**Page text:**
============
Sunday, February 24, 2008

Dr. Blood's Coffin

This evening I stumbled across some old back up CDs of files from high school. As I was clicking through memories and scanning over past thoughts I ran across this movie review I wrote almost 9 years ago. My first thought was, "My I was a passionate little munchkin wasn't I!" My second thought was, "Wow I thought I was a good writer back then!" My last thought was, "Hmm, I think I would actually like to see that movie again." And so I share my review with you in hopes that one day soon I might watch it again and see if I am still as hearty an advocate for the film as I once was!



The idea of life weighed on my mind heavily this past holiday season as I thought about the Giver of life who came as a mere baby to die and to arise from the grave, victorious over sin so that we as Christians could enjoy eternal life.

Occasionally I love to watch a good horror movie. This past week, that urge struck me once again as my family and I visited the grandparents. I glanced over rows and rows of my grandfather's old movies until I found a title that sounded oddly intriguing. "Dr. Blood's Coffin". I read the back cover. "A doctor's quest to create the perfect human". I slipped the video out of its "oddly intriguing" cover, placed it in the ever beckoning VCR, and sat down hoping that the hairs on the back of my neck would not be disappointed…

A brilliant young doctor’s medical carrier was cut short when it was discovered that he was conducting experiments on living patients. This doctor, Dr. Blood, moved to a small town where his father was the local physician. There, where no one would suspect him, Dr. Blood continued his quest to make a dead man live.

At this point, I must admit, the movie was not “scary”, but I was in for a rather exciting surprise! As Dr. Blood was attempting to take out a living man’s heart to place in a dead man’s body, the town nurse stumbles into the gruesome scene. I found myself cheering as the young nurse argued for life in this “horror” movie:

Nurse: “You can’t let a man die so that you can discover something. It doesn’t matter how important it is, that is murder.”
============
**Brief A:** In the Dr. Blood's Coffin review, rewrite the paragraph beginning "A brilliant young doctor's" as a short bulleted list that keeps its main facts.
**Brief B:** Using the Dr. Blood's Coffin review, explain in one to three sentences why Dr. Blood's medical career was cut short.
**Brief C:** Carry the Dr. Blood's Coffin review forward from the point where it stops.
The entries that come next are separate material with no connection to the Dr. Blood's Coffin review.
============
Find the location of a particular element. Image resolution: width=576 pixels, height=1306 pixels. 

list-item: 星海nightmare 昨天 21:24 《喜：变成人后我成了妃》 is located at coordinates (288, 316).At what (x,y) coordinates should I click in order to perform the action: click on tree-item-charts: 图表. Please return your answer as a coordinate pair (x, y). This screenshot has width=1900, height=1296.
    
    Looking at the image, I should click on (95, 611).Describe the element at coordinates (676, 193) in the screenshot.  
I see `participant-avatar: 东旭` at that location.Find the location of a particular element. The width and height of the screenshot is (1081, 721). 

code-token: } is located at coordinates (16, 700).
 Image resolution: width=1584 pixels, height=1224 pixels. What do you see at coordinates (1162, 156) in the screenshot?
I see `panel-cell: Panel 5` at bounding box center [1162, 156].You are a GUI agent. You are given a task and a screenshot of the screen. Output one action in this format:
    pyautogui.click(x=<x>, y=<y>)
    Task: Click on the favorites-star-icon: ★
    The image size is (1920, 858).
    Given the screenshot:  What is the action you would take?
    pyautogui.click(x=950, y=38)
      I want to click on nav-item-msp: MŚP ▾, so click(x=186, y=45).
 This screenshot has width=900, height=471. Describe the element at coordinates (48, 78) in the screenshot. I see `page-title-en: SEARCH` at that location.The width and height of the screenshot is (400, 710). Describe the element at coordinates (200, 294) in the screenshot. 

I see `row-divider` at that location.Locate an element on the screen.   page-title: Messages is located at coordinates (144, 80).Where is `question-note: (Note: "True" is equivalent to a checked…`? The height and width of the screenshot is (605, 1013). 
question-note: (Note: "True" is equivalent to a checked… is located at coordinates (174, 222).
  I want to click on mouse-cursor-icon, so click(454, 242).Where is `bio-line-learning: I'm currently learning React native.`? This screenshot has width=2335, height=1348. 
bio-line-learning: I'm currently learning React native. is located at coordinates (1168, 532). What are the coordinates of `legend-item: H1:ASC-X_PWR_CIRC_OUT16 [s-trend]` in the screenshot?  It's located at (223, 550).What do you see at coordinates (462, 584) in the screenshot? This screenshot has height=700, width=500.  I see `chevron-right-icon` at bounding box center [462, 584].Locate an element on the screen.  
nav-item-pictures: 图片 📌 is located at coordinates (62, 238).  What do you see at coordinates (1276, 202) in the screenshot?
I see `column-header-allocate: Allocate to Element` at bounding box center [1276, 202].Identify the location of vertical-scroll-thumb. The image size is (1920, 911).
============
**Exercise response A:**
- A brilliant young doctor's medical career ended when he was found experimenting on living patients.
- This doctor, Dr. Blood, moved to a small town where his father was the local physician.
- Where no one would suspect him, he kept trying to make a dead man live.

**Exercise response B:** His career ended because it was discovered that he was conducting experiments on living patients.

**Exercise response C:**
Dr. Blood: “Everywhere men are dying, great men: philosophers, artists, scientists, but if they could live on look how they could contribute to the advancement of man. He [the man who is “donating” the heart] is going to help me prove that I can give life where there was death.”

Nurse: “You still can’t let a man die, you’re a doctor.”

Dr. Blood: “He is going to die, but in dying he’s going to help someone else live, some one who deserves to live.”

Nurse: “Who are you to say who is to live and who is to die. You have no right to judge.”

Dr. Blood: “Yes, I have. As a scientist I have the right!”

Nurse: “No, you have not. That right belongs to God because it is He alone who gives life.”

Dr. Blood: “No, I can take [that man’s] heart and with it I too can create life.”

Nurse: “That isn’t creation. You have to kill to give your sort of life.”

Dr. Blood: “You’re like the others. You want to limit man’s progress.”

Nurse: “No, what I say is that until you can create life out of nothing, then you have no right to take life.”

Dr. Blood: “Try to understand. A scientist has to be ruthless and unafraid. No one has the right to put limitations on my work because of some outmoded superstitious belief.”

Nurse: “You want me to deny God and instead to kneel down and worship a new god, science?!”

Dr. Blood: “No, I’m asking you to believe in me, to help me, and share in my discovery.”

Nurse: “Never.”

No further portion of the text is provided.